The Northern Ontario rink shot an amazing 95 per cent in the final (including 100 per cent by Ryan Harnden and 99 by E.J.) after also shooting 91 per cent as a team in a 6-5, extra-end Page Playoff 3-4 victory over Gushue on Saturday night and 90 per cent in the 9-7 semifinal upset of Howard on Sunday morning.
“They’re the up-and-comers for the game,” Howard said afterwards. “It’s a pleasure to watch, a pleasure to play against them, just great guys. Brad is unbelievable.”
“It’s been too long for Northern Ontario without that Tankard,” Jacobs said. “Just to bring this back to Northern Ontario, back to Sault Ste. Marie means the world to us.”
This was supposed to be a Brier with an incredible field of experienced teams, including three of the greatest skips to ever play the game — Howard, Stoughton and Alberta’s Kevin Martin. But Martin didn’t make the playoffs and Jacobs eliminated both Stoughton and Howard in the playoffs, as well as Gushue.
“We’ve proved ourselves up to now this week,” Jacobs said before the final. “This is one of the best Brier fields ever and we’re playing with them all.”
Make that better than them all at the end of the week. Jacobs will be representing Canada in the world championship March 30-April 7 at Victoria.
Stoughton, who had previously won the final each time he also won the Page 1-2 game, was trying to capture his second title in Edmonton and become only the fourth skip to win four Briers, while Howard was trying to finish off one of his team’s best-ever performances at the Canadian championship.
But Jacobs’ rink made absolutely everything against Stoughton in the first couple of ends to steal three points. After Stoughton got two back in the third end, Jacobs picked out a Manitoba rock in the four-foot to score three for a 6-2 lead after four ends.
“The first end was tough. We missed three doubles in a row. My first one came up a foot light and then it didn’t curl on my second one,” said Stoughton. “A disappointing start because you’ve got to make a few doubles at the start and it didn’t happen in the first end. Then the second end was the same thing.
“I’m disappointed just because the crowd came here to see a great game and we certainly didn’t give them a great game,” he added. “That’s the most disappointing part, not giving anyone a go for it at all. It was gift-wrapped.”
After Jacobs got another deuce in the sixth end for an 8-4 lead, it was just a matter of time before Stoughton would throw his trademark spin-a-rama shot twice in the ninth end before shaking hands.

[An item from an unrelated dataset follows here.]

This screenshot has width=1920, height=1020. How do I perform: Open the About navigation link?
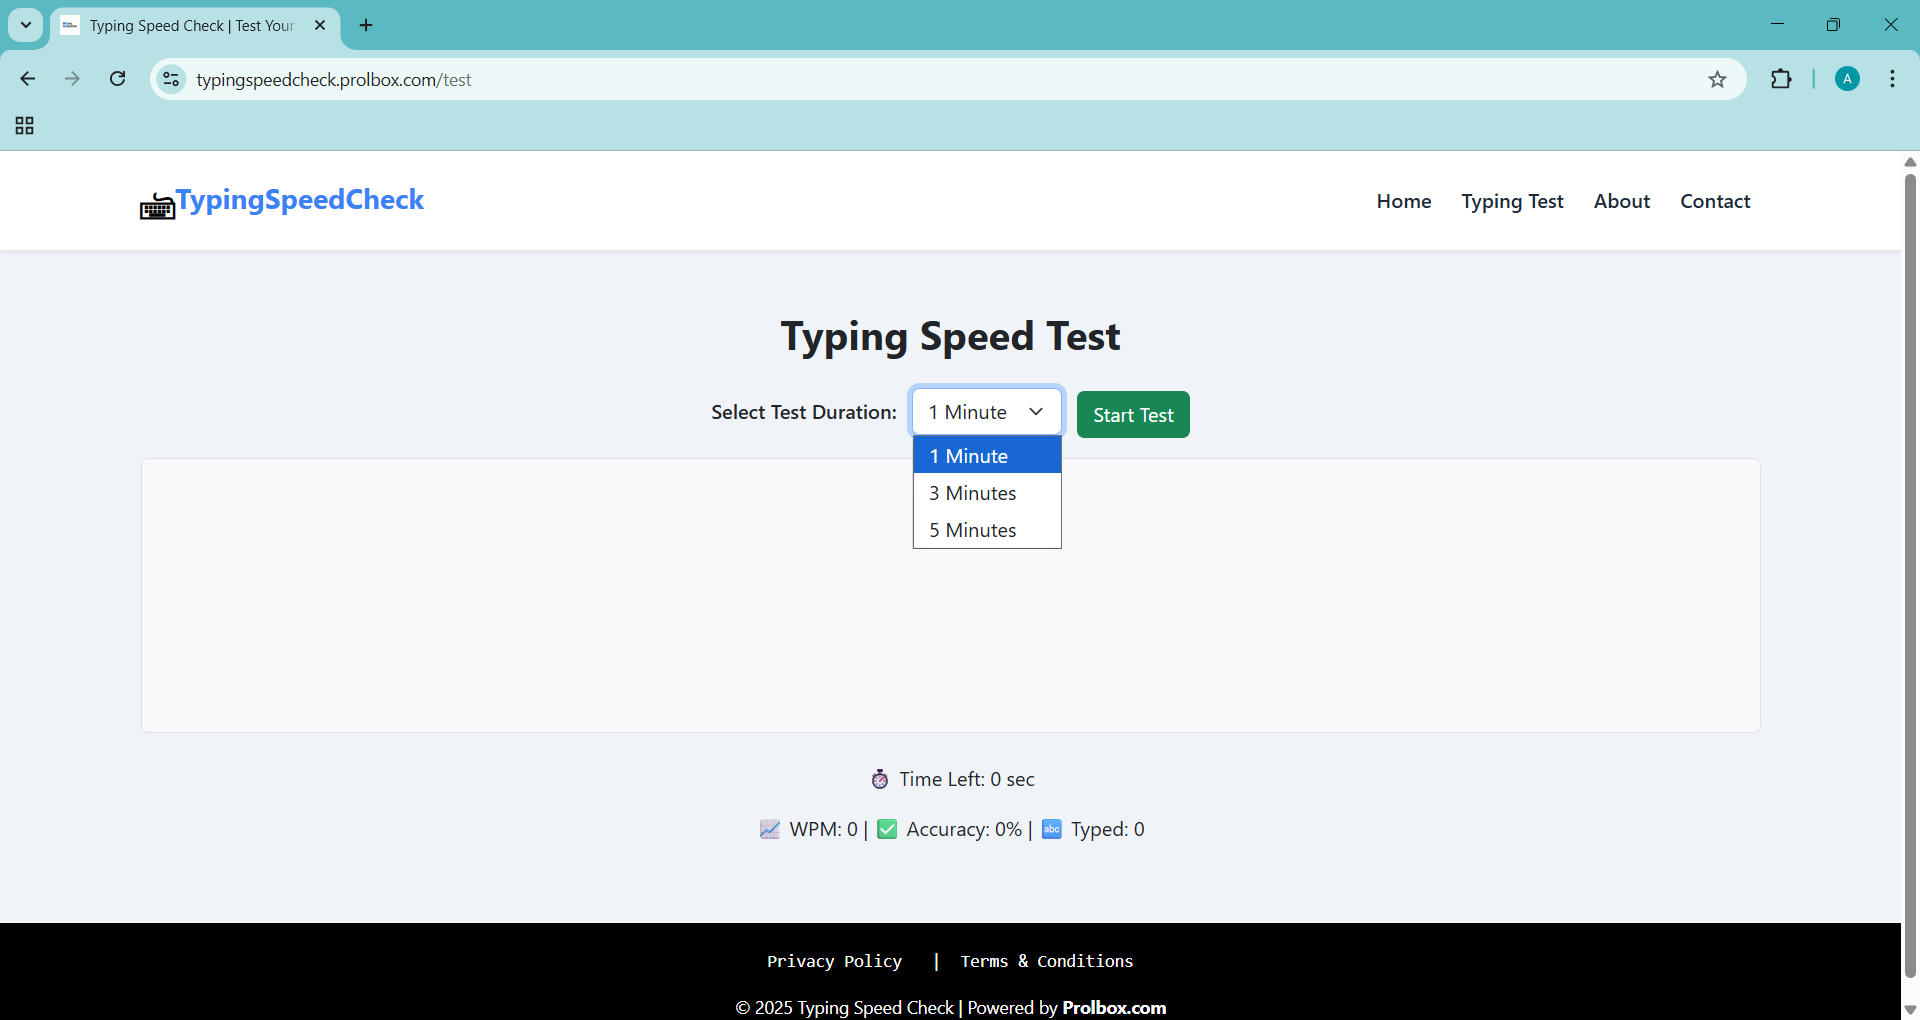click(x=1621, y=201)
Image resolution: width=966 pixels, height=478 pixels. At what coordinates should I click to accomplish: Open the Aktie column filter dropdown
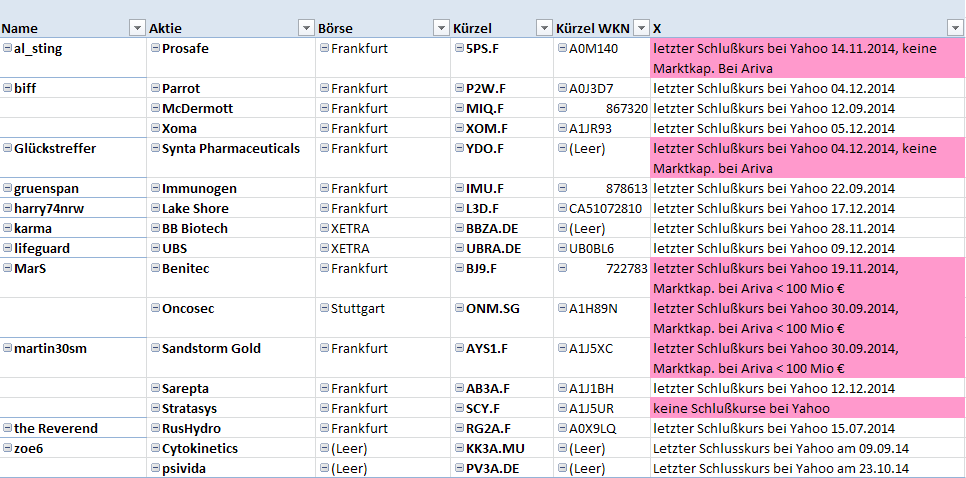point(305,28)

Even though it was only Jacobs’ fifth Brier and his previous playoff experience was losing the Page 1-2 game and the semifinal in 2010, it didn’t hurt that the rink felt it had nothing to lose because of the legendary curlers it was playing.
Jacobs also had a 3-1 record against Stoughton this season, so he knew they could beat the Manitoba representatives if his team played well.
Earlier in the playoffs, Howard lost the Page 1-2 game 7-6 to Stoughton, who scored three in the 10th end to scramble from behind for an unexpected victory.
In the Page 3-4 game, Gushue’s loss to Jacobs dropped his disappointing playoff record over 10 Briers to 1-8. Gushue also lost the bronze-medal game 7-6 in an extra end to Howard.
EXTRA ENDS: The Brier’s overall attendance of 190,113 fell short of the local organizing committee’s break-even goal of 200,000, but it’s still the eighth-highest crowd count of all time.